A partir de la date d'entrée des hébergés dans le dispositif, l'observatoire constate que la population « se renouvelle de moins en moins ». En effet, en 2006, plus de la moitié des publics était déjà connue du dispositif un an plus tôt. Un hébergé sur cinq l'est depuis au moins cinq ans et plus de 1 000 ont déjà été accueillis en 1999. Pour mieux analyser cette « sédimentation » dans l'urgence, l'observatoire a distingué quatre grands types de parcours. Ainsi, 49 % des hébergés étaient en 2006 des « primo-arrivants », parmi lesquels beaucoup de jeunes, de femmes, d'étrangers, caractérisés par l'absence de droits et un faible nombre d'hébergements (16 par personne). Le groupe des « habitués » (29 %) rassemble quant à lui des personnes qui ont fréquenté le dispositif chaque année. Elles ont été hébergées plus souvent (71 nuits par personne), sont en moyenne plus âgées, ont davantage accès à des droits sociaux et font face à un nombre de demandes non pourvues assez important (huit en moyenne). Ceux qui ont des parcours à « trous » (18 %) ont pour leur part connu une longue période sans avoir été hébergés via le 115, soit parce qu'ils ont migré géographiquement, soit parce que leur réinsertion a échoué ou qu'ils sortent de l'hôpital ou encore de prison. Enfin, 4 % présentent des parcours en « alternance », avec plusieurs longues périodes pendant lesquelles ils n'ont pas été hébergés. Leur trajectoire se caractérise nettement par leur ancienneté dans le dispositif : 80 % y étaient déjà présents avant 2001. Mieux suivis socialement et disposant de davantage de ressources, le 115 semble être pour eux une « solution de dépannage ».

Les conditions de sortie du dispositif sont clairement insatisfaisantes, tant par le nombre des débouchés que par leur qualité, conclut l'étude, et la population « semble s'engluer dans l'urgence ». La nécessité de « gérer la pénurie » remet ainsi en cause le principe de l'accueil inconditionnel de nouvelles personnes.

Comment mieux adapter les lieux d'hébergement et l'accompagnement social pour permettre une réinsertion durable ? C'est la question sur laquelle le gouvernment s'est engagé à apporter, le 15 janvier, une réponse aux associations (voir ci-contre). Une promesse décrochée après une nouvelle mobilisation des Enfants de Don Quichotte, dont le rôle dans l'action publique fait l'objet d'une analyse très intéressante de la sociologue Agathe Schvartz, sous l'intitulé « Le plan d'urgence hivernal : l'échec d'un pilotage automatique ».
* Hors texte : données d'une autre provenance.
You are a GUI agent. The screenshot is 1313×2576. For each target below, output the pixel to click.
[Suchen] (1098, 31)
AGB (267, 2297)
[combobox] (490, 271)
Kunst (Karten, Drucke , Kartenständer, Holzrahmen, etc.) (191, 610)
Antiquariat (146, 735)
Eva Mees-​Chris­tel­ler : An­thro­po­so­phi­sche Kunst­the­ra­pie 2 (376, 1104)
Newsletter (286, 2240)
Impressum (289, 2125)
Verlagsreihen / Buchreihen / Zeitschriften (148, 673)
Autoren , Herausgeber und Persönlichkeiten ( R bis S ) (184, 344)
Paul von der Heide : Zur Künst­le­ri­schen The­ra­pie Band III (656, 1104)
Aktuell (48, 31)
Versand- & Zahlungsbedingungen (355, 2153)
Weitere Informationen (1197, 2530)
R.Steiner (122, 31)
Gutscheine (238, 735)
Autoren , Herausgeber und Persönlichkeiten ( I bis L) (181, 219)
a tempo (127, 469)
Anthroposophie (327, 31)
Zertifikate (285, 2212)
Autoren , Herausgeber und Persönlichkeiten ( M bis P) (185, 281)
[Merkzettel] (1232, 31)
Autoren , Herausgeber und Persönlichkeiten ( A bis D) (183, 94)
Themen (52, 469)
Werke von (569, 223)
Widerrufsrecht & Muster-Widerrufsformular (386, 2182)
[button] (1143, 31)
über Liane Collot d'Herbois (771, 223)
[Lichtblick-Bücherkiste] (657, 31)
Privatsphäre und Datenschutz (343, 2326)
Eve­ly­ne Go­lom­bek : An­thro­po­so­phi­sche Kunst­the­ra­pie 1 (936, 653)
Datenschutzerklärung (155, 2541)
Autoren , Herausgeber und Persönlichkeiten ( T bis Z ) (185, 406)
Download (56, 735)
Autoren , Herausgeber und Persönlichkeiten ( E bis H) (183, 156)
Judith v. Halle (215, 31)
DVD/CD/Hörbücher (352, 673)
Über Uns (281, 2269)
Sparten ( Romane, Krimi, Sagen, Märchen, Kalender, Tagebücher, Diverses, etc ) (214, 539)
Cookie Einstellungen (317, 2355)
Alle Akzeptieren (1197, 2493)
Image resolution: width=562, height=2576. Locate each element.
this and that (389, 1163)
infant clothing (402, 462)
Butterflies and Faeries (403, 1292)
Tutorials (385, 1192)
Ce dispositif, fondé sur des critères climatiques, apporte à la question des sans-abri une solution d'ordre technique, explique-t-elle, ce qui correspond à un souci de rationaliser la prise en charge et à la « volonté de minimiser la décision politique dans ce domaine ». Le « pilotage automatique » induit par cet outil n'a malgré tout pas été mis en oeuvre, notamment en raison de la résistance des acteurs et de son caractère inapproprié. Reste que, selon Agathe Schvartz, le fait d'être impliquées dans ce dispositif a atténué la force contestataire des associations, qui s'est déplacée vers les organisations extérieures à la mise en place du plan d'urgence - comme l'asso-ciation des Enfants de Don Quichotte. Ainsi, la mobilisation de ces derniers, durant l'hiver 2006, « choc exogène », a joué un rôle majeur pour attirer l'attention des pouvoirs publics sur la nécessité de changer de logique dans la prise en charge des sans-abri, d'autant plus porteuse qu'elle a contribué à structurer des arguments jusque-là défendus par les réseaux associatifs. « L'action des Enfants de Don Quichotte conduit à disqualifier définitivement la conception humanitaire encore dominante, mais déjà critiquée, de la prise en charge des sans-abri. » Avec le plan d'action renforcé pour les sans-abri (PARSA) de janvier dernier et la loi sur le droit au logement opposable adoptée en mars, l'inscription dans le droit de la prise en charge des personnes à la rue traduit une nouvelle appréhension du problème, qui passe d'une « conception humanitaire à une conception en termes de justice sociale ». Assiste-t-on enfin, interroge la sociologue, à la fin de la division des politiques de lutte contre l'exclusion, entre « insertion » et « urgence sociale » ?

Notes

(1) Diffusés à l'occasion de sa journée scientifique du 18 décembre dernier - « Diabète : de la prévalence au consensus » ; « Vers une reconnaissance de la vie affective et sexuelle des personnes sans domicile » ; « Le refus d'hébergement : un vrai problème ? » ; « Trajectoires d'hébergement au sein du dispositif 115 : une chronicisation de l'urgence » ; « Signalements au 115 : de la sollicitation morale à l'intervention professionnelle » ; « Les « funambules du tact » ou les équipes mobiles d'aide au travail ; « Le plan d'urgence hivernale : l'échec d'un pilotage automatique » - Disponible sur www.samusocial-75.fr, rubrique « Observatoire » (« Actualités »).